=== Your goal ===
Repeat word for word everything from the line containing "Image resolution: width=750" to the end of the listing, first and last lines included, and only that.
─── Material provided ───
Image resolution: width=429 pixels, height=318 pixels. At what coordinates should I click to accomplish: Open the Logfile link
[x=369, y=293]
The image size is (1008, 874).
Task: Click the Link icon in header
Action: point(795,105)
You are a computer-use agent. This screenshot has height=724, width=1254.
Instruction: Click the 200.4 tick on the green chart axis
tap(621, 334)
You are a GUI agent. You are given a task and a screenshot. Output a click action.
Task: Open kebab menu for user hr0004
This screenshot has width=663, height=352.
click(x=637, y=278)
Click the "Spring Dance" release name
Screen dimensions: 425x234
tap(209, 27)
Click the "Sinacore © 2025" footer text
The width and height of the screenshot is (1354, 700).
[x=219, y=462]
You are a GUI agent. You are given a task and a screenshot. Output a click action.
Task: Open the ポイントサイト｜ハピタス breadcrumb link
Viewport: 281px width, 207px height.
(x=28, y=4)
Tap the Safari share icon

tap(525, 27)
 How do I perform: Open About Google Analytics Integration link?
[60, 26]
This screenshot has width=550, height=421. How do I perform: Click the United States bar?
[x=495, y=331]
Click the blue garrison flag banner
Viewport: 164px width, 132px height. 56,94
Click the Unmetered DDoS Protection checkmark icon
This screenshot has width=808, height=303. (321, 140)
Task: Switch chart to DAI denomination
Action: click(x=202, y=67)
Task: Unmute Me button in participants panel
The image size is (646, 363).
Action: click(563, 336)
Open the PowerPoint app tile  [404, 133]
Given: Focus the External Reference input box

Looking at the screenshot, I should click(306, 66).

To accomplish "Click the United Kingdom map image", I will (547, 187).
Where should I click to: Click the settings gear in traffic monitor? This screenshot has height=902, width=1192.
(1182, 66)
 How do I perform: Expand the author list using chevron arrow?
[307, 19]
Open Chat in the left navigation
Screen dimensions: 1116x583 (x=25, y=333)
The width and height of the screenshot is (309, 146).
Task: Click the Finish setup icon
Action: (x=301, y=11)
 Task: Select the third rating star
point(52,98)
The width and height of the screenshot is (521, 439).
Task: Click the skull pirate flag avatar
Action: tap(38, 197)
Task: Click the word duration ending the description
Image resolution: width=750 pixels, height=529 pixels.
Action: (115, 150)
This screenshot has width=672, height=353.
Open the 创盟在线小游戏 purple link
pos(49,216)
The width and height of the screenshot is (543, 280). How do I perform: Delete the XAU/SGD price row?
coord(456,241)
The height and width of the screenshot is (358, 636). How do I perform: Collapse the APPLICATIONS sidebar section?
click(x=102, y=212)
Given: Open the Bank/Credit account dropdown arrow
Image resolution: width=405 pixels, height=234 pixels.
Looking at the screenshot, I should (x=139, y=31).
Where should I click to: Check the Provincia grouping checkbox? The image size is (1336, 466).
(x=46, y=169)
───
=== Result of this task ===
Image resolution: width=750 pixels, height=529 pixels.
Action: (115, 150)
This screenshot has width=672, height=353.
Open the 创盟在线小游戏 purple link
pos(49,216)
The width and height of the screenshot is (543, 280). How do I perform: Delete the XAU/SGD price row?
coord(456,241)
The height and width of the screenshot is (358, 636). How do I perform: Collapse the APPLICATIONS sidebar section?
click(x=102, y=212)
Given: Open the Bank/Credit account dropdown arrow
Image resolution: width=405 pixels, height=234 pixels.
Looking at the screenshot, I should (x=139, y=31).
Where should I click to: Check the Provincia grouping checkbox? The image size is (1336, 466).
(x=46, y=169)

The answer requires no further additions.